* [Required work]
Which lines of the entries contain the string "icon"? Please find them and copy them.

* [Extracted material]
+--

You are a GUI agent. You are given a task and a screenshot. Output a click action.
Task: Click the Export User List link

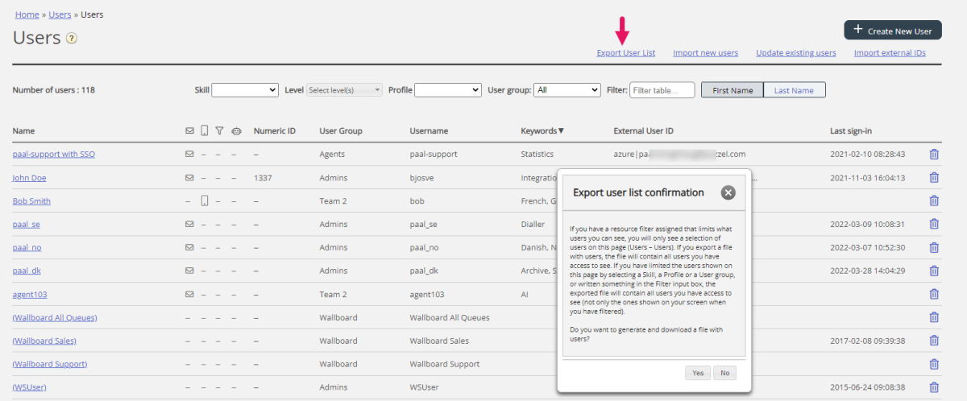pyautogui.click(x=625, y=53)
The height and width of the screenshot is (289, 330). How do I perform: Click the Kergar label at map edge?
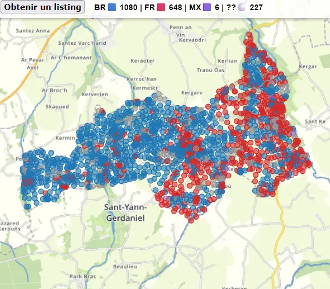click(308, 67)
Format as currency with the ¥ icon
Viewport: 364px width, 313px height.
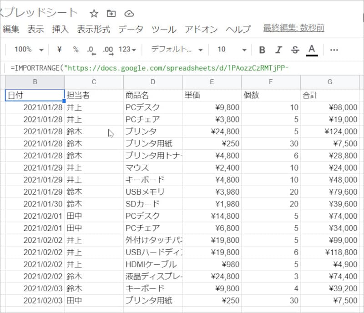pyautogui.click(x=60, y=50)
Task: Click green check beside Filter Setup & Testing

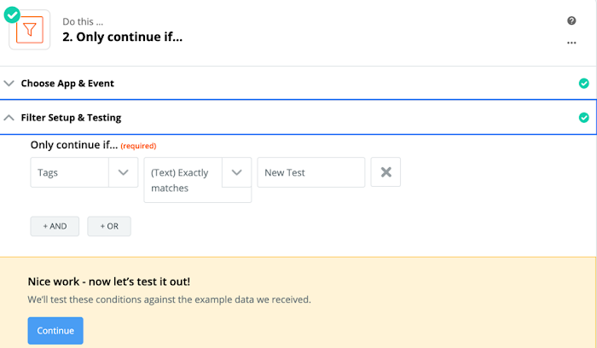Action: pyautogui.click(x=583, y=118)
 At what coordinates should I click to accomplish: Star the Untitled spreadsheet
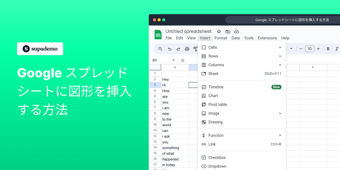pos(219,31)
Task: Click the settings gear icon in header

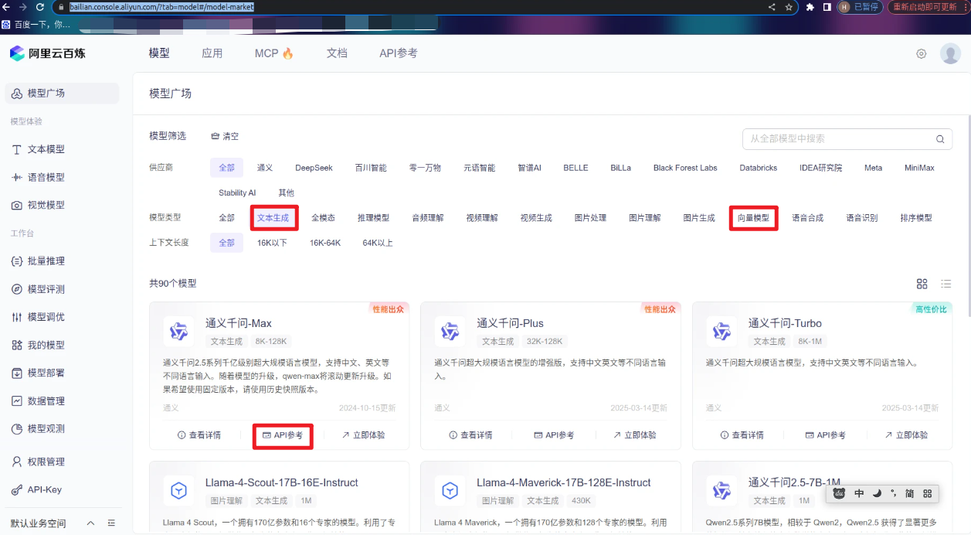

+--

* [Result for this task]
Format as currency with the ¥ icon
Task: Click the settings gear icon in header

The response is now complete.